ACTIVITY → Output exactly the lines between the one holding "Иоанна (1259, 783)" and the last line of the data below, both of those lines included.

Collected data

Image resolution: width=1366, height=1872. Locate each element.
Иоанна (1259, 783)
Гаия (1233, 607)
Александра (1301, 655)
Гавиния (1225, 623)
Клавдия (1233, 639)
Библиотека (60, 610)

ANSWER TO THE PROBLEM →
Иоанна (1259, 783)
Гаия (1233, 607)
Александра (1301, 655)
Гавиния (1225, 623)
Клавдия (1233, 639)
Библиотека (60, 610)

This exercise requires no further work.